9 octobre 1997 : À l’ombre du temps
Il y a 24 ans, Seiji Ozawa crée les Shadows of time du compositeur français Henri Dutilleux. Une intéressante et courte suite pour orchestre et chœur d’enfants, qui fait référence à Shakespeare, à Anne Frank ou encore au jazz.
Lorsqu’il présente, voici vingt-quatre ans, ses Shadows of time, Henri Dutilleux dit proposer des « allusions aux images éternelles d’événements lointains dont l’intensité, malgré la marque du temps, n’a jamais cessé de [le] hanter. » C’est pourquoi qu’Henri Dutilleux veut d’abord rendre hommage au jazz en imaginant une partition pour percussions, cuivres et voix de chanteuse noire.
Mais il change d’idée et compose une suite pour orchestre et chœur d’enfants (pour la partie « Mémoire des ombres », hommage à Anne Frank et aux enfants innocents, souvenir de la guerre, bien sûr), défilé des ombres (et des lumières… puisque pour faire de l’ombre, il faut de la lumière) de la vie de Dutilleux.
On compte six mouvements tous attachés : les « Heures » (réminiscence de ce que Dutilleux voulait faire en hommage au jazz, où les cuivres tiennent donc une place prépondérante) ; « Ariel le maléfique », hommage à Shakespeare que Dutilleux admire profondément ; la « Mémoire des ombres », dont j’ai déjà parlé, moment le plus poignant de l’œuvre ; un petit « Interlude », suivi de « Vagues de lumière » et, enfin, du très énigmatique « Dominante bleue », qui conclut l’œuvre.

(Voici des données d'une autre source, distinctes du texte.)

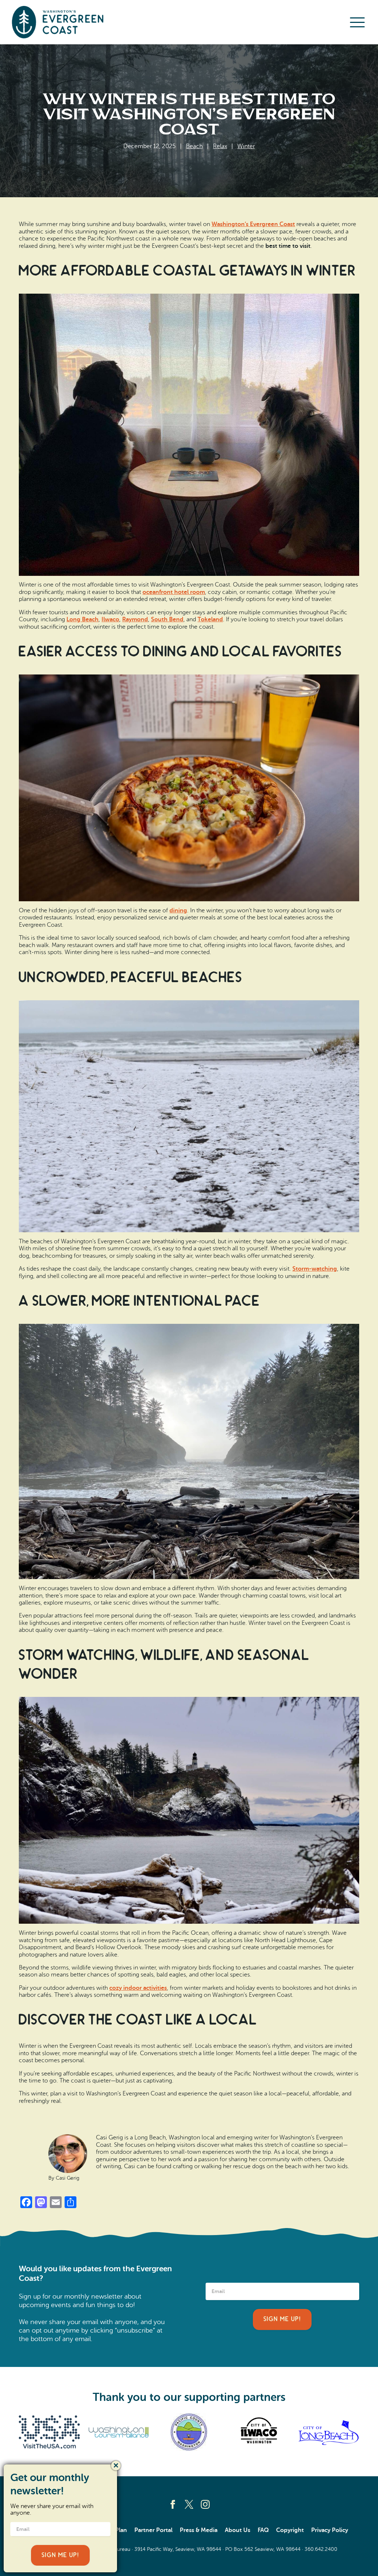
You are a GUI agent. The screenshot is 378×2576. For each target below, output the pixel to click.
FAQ (263, 2530)
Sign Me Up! (282, 2319)
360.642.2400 (321, 2549)
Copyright (290, 2530)
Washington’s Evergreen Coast (253, 224)
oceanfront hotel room (173, 592)
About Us (237, 2530)
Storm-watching (314, 1268)
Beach (194, 146)
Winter (246, 146)
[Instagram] (205, 2504)
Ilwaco (110, 619)
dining (178, 910)
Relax (220, 146)
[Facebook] (172, 2504)
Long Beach (82, 619)
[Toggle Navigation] (357, 22)
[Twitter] (189, 2504)
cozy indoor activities (138, 1988)
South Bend (167, 619)
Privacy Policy (329, 2530)
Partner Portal (153, 2530)
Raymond (135, 619)
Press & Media (198, 2530)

Les commentateurs de l’œuvre de Dutilleux se sont beaucoup interrogés sur ce titre et sur sa signification. Certains y ont vu une marque d’hommage au blues… Mais Dutilleux lui-même a balayé cette interprétation par une boutade : s’il avait voulu rendre hommage au blues, il aurait laissé le titre en anglais… comme pour l’œuvre dans son ensemble ! On n’en saura donc pas plus, sinon que ce mouvement, assez hypnotique, nous amène à une conclusion très douce, presque imperceptible.
C’est un vieux complice de Dutilleux, Seiji Ozawa, qui crée cette œuvre à la tête de l’orchestre symphonique de Boston en 1997. Il en existe un enregistrement, mais que je n’ai pas trouvé dans son intégralité, elle est divisée en six sur YouTube. Pour vous donner une idée intégrale de cette œuvre intéressante (et par ailleurs relativement courte), j’ai donc choisi une autre interprétation par un autre grand serviteur de la musique contemporaine (accessible, celle-ci), Esa-Pekka Salonen.